§ **Problem to work on**:
For the data that follows, print the line with "The image size is (900, 720).", the line with "This screenshot has width=1586, height=431.", and all lines between them, exactly as they stand. Omit pictures and add nothing.

Dataset entries

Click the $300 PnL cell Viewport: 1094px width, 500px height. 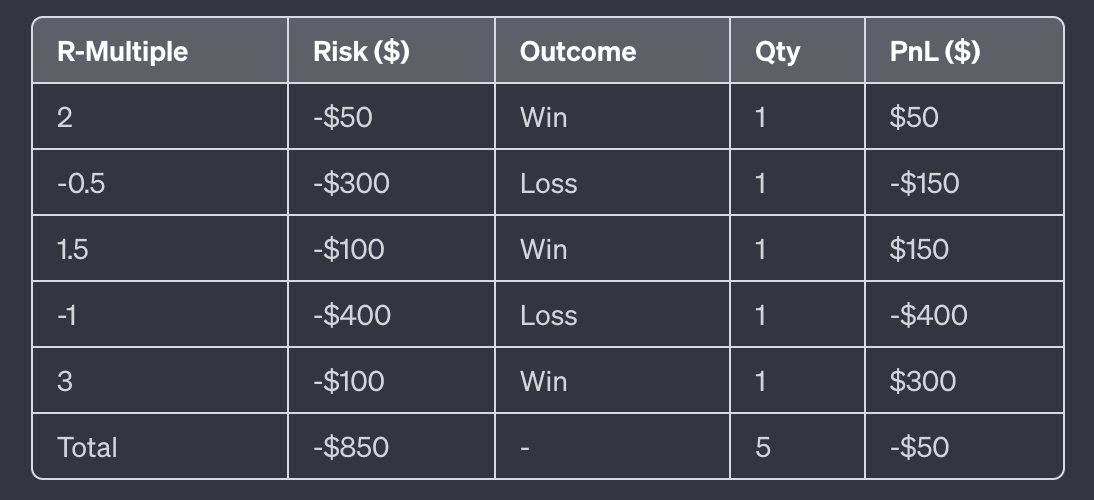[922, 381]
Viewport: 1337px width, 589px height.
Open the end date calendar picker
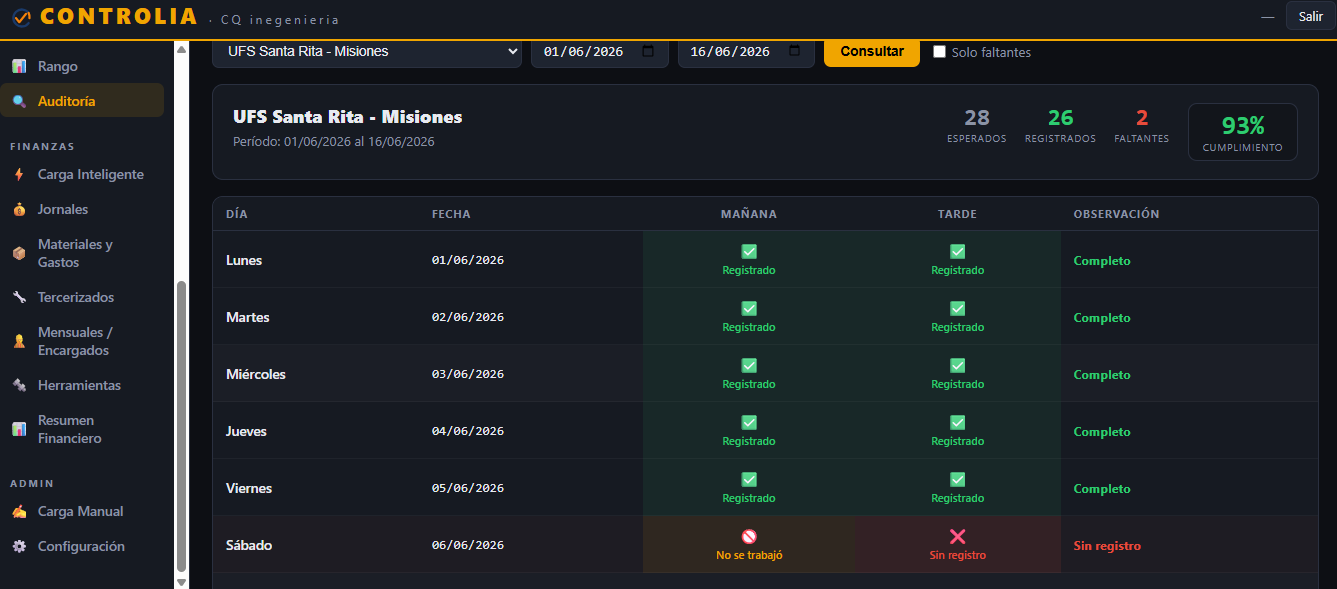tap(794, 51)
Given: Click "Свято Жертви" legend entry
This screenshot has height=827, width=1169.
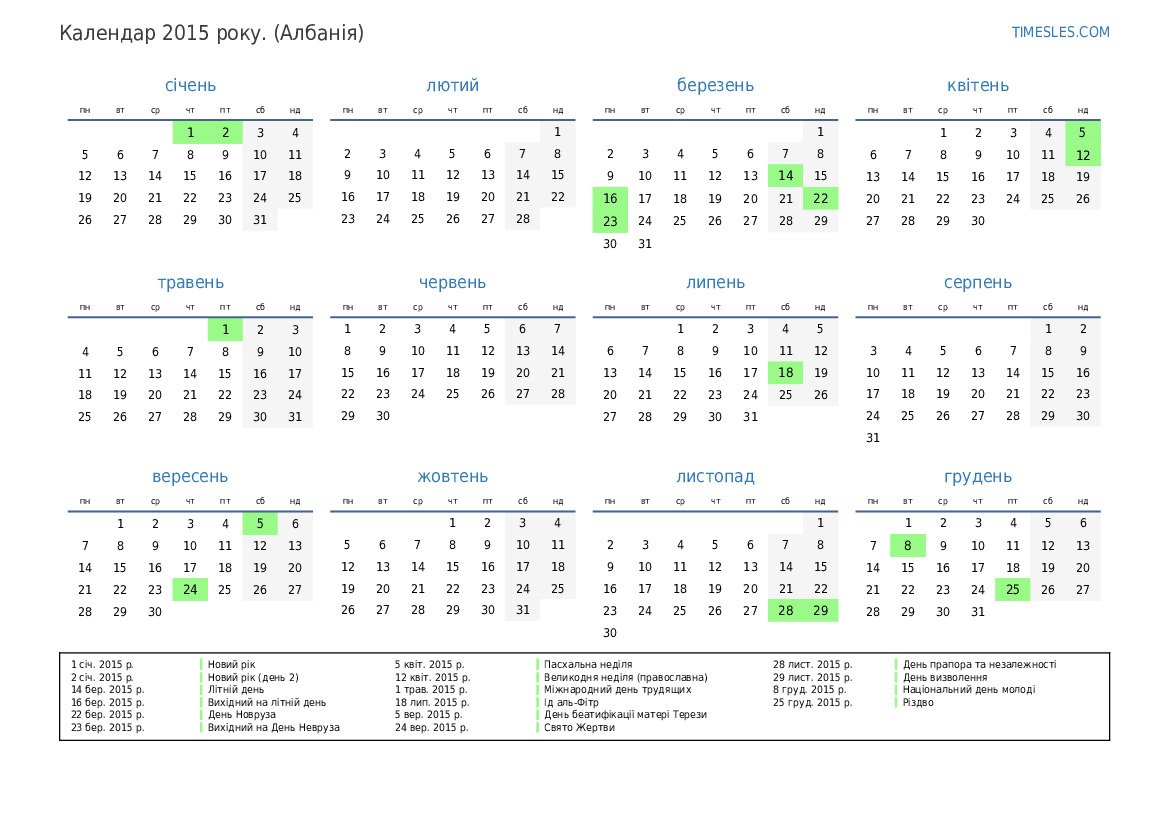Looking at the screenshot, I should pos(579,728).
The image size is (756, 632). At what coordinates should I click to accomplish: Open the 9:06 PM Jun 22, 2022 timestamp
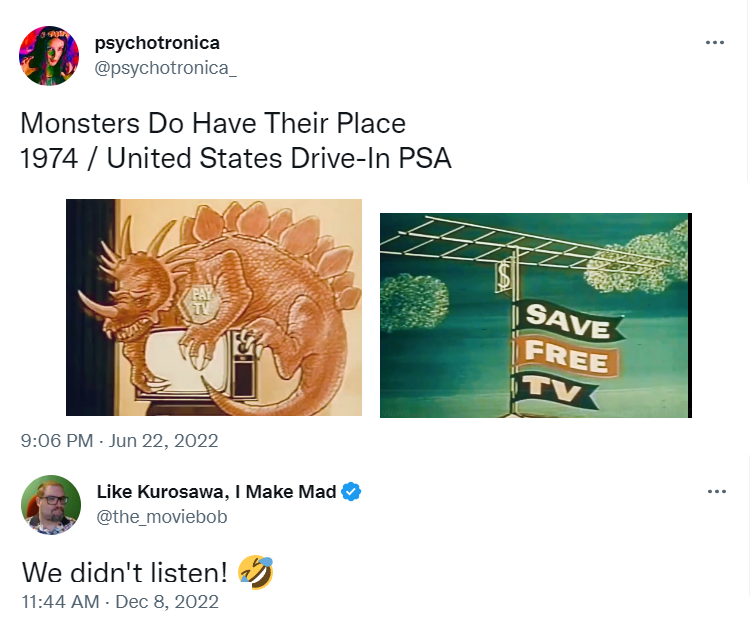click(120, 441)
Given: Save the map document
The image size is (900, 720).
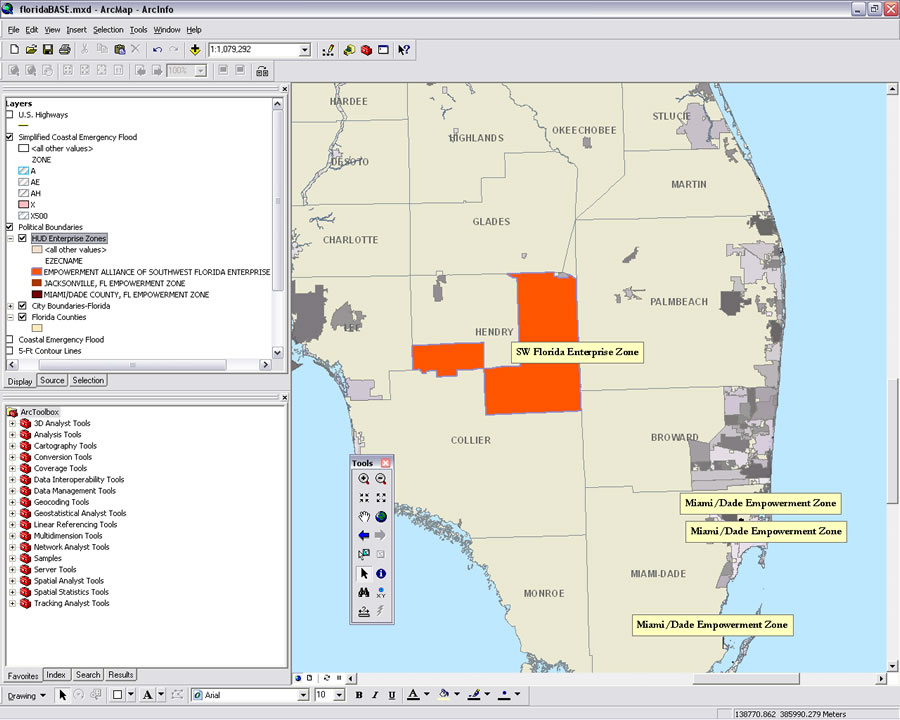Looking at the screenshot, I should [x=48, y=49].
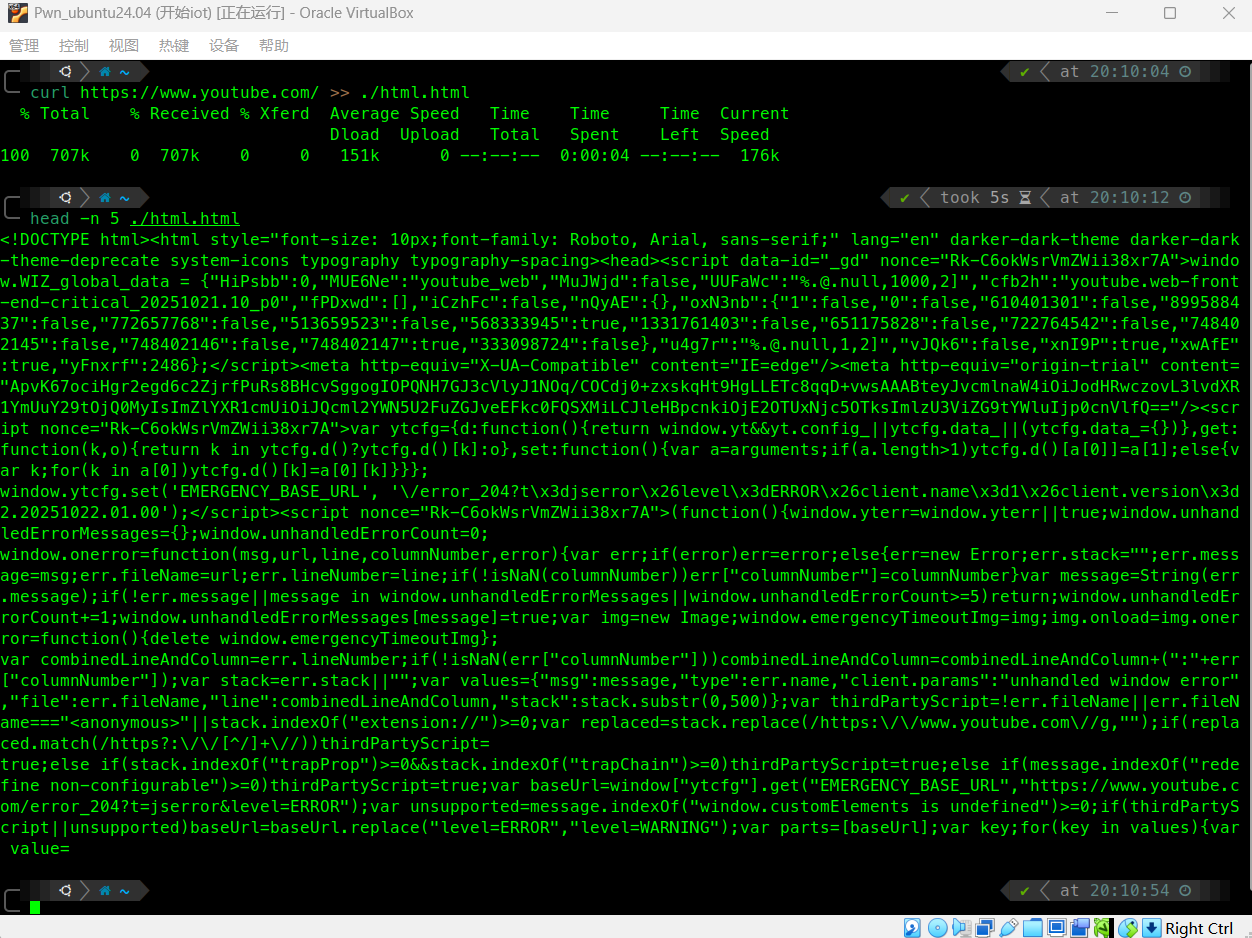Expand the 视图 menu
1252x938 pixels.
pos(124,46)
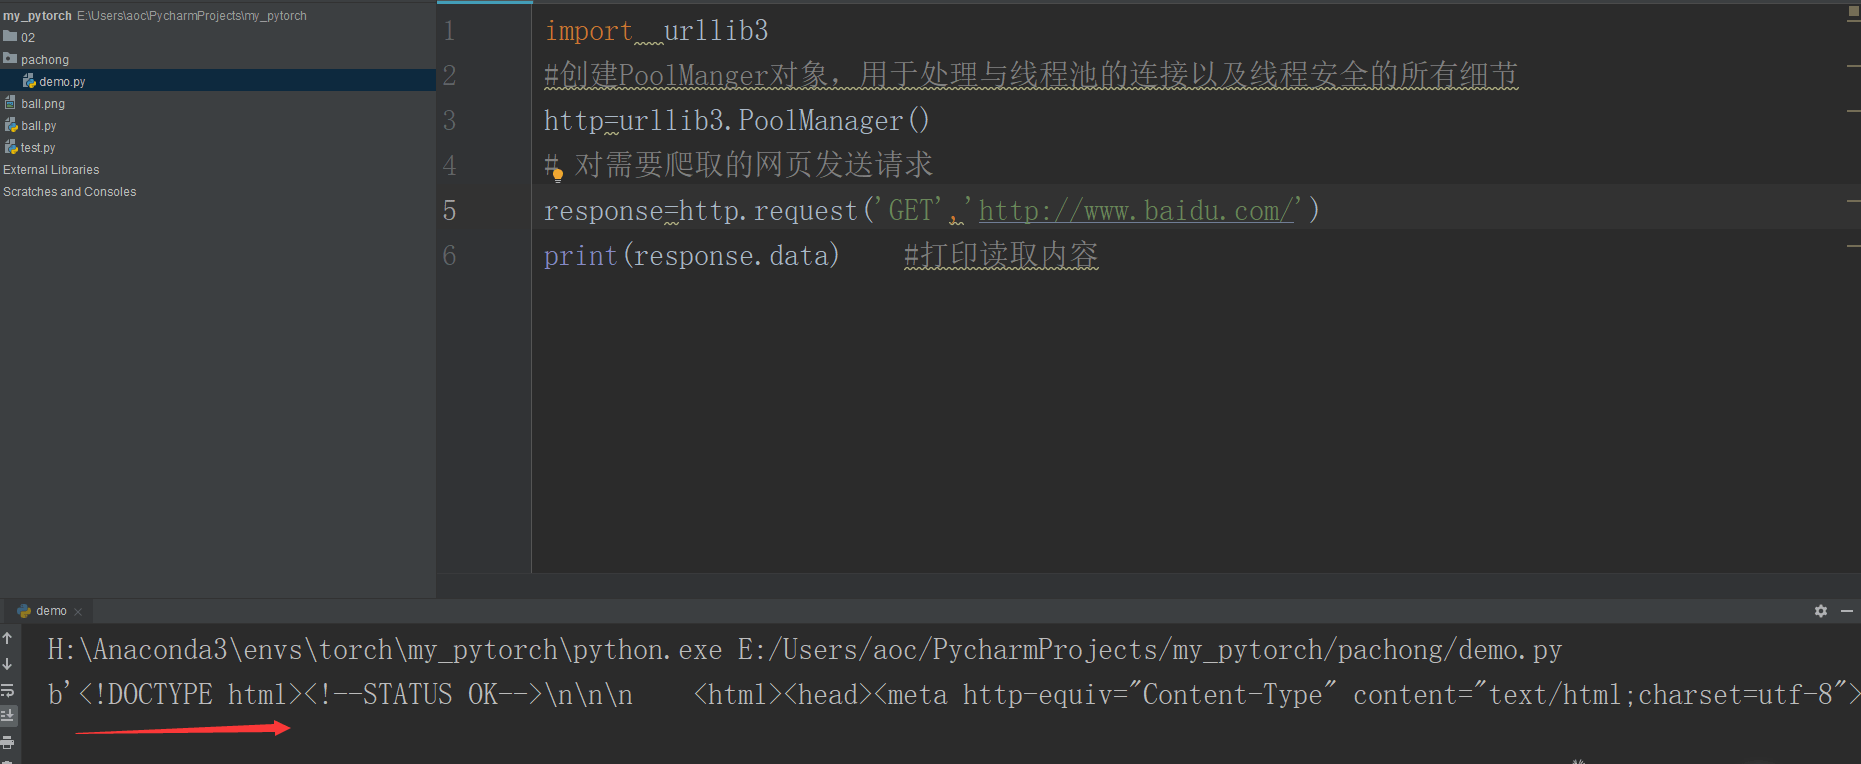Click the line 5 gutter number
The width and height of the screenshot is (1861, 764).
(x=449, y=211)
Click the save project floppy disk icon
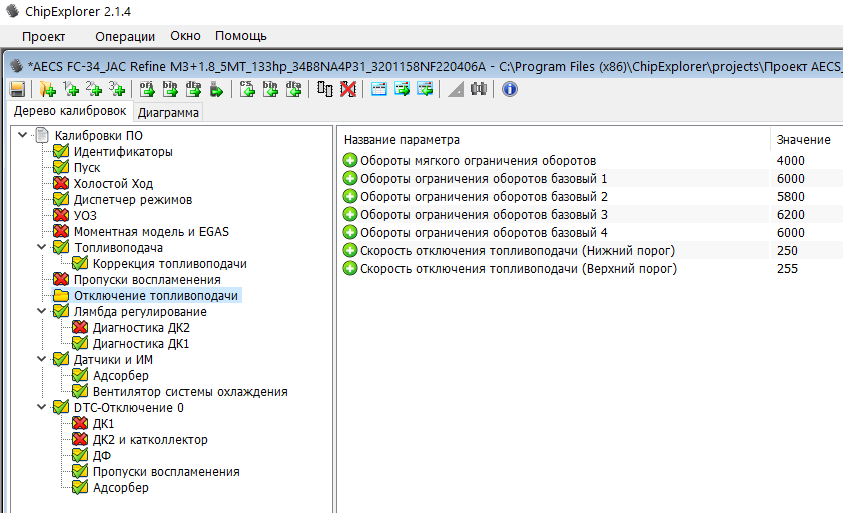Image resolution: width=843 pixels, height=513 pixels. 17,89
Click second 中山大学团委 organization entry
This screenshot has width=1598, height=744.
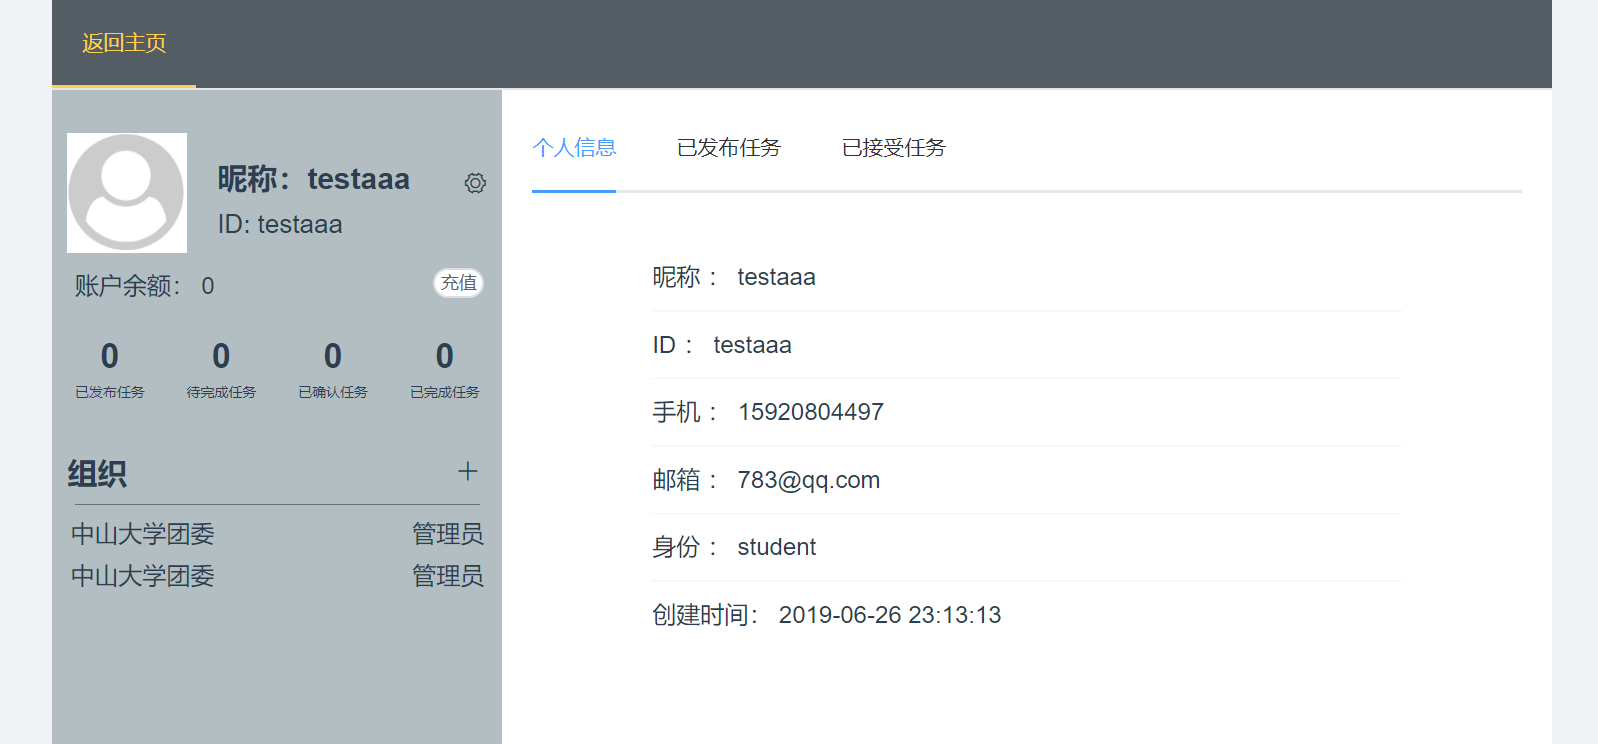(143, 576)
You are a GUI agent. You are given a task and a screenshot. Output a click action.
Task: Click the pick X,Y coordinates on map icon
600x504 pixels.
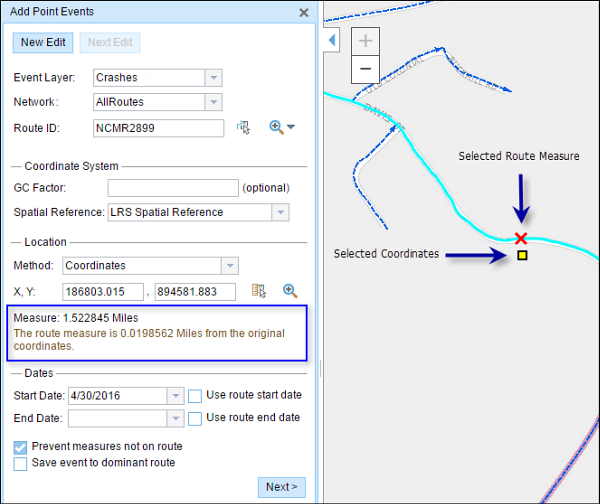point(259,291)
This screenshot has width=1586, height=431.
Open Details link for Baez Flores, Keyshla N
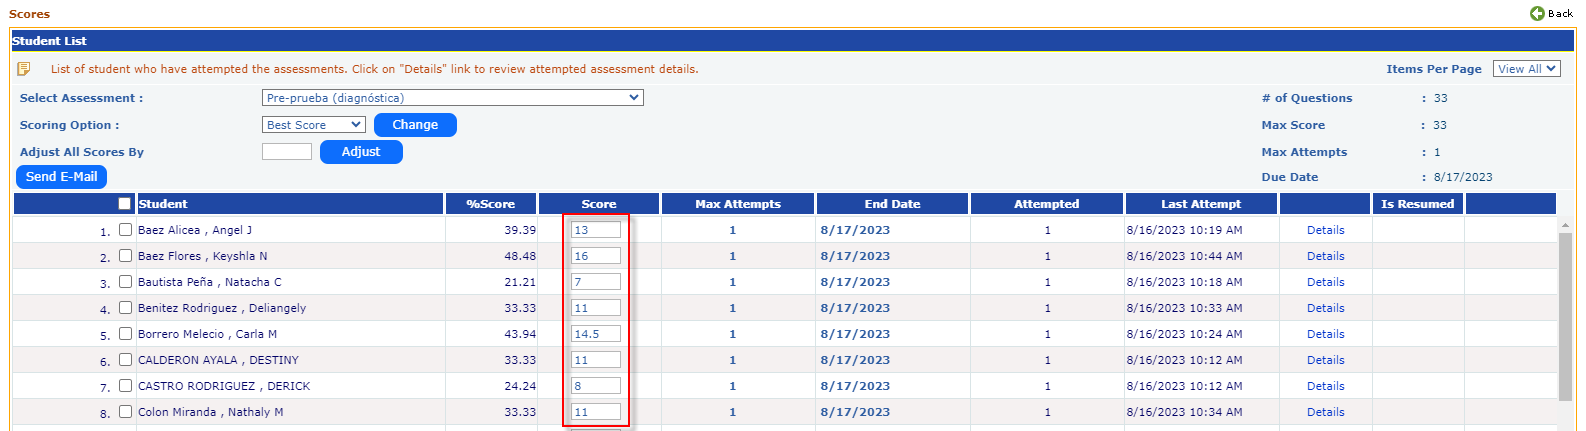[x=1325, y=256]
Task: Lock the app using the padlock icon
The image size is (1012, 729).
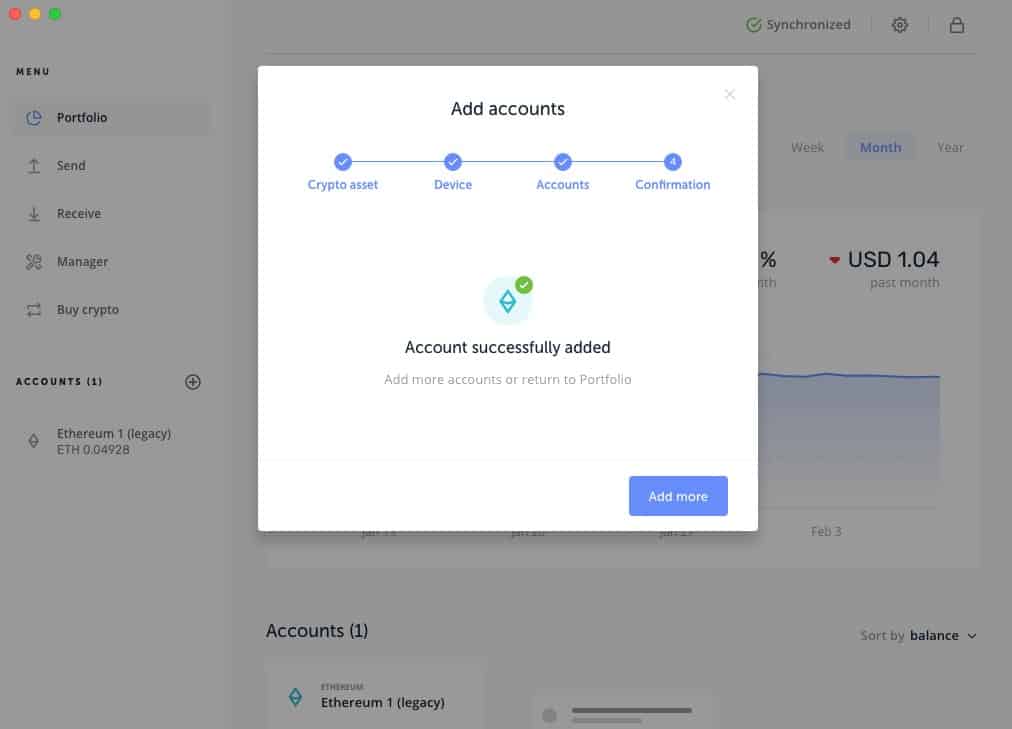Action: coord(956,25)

§ **Problem solution**:
The image size is (900, 720).
Looking at the screenshot, I should [x=48, y=49].
Expand the 视图 menu
1252x938 pixels.
pos(124,46)
Click the line 5 gutter number
The width and height of the screenshot is (1861, 764).
(x=449, y=211)
Click the save project floppy disk icon
Image resolution: width=843 pixels, height=513 pixels. 17,89
Click second 中山大学团委 organization entry
This screenshot has width=1598, height=744.
(143, 576)
You are a GUI agent. You are given a task and a screenshot. Output a click action.
Task: Click the pick X,Y coordinates on map icon
600x504 pixels.
point(259,291)
This screenshot has width=1586, height=431.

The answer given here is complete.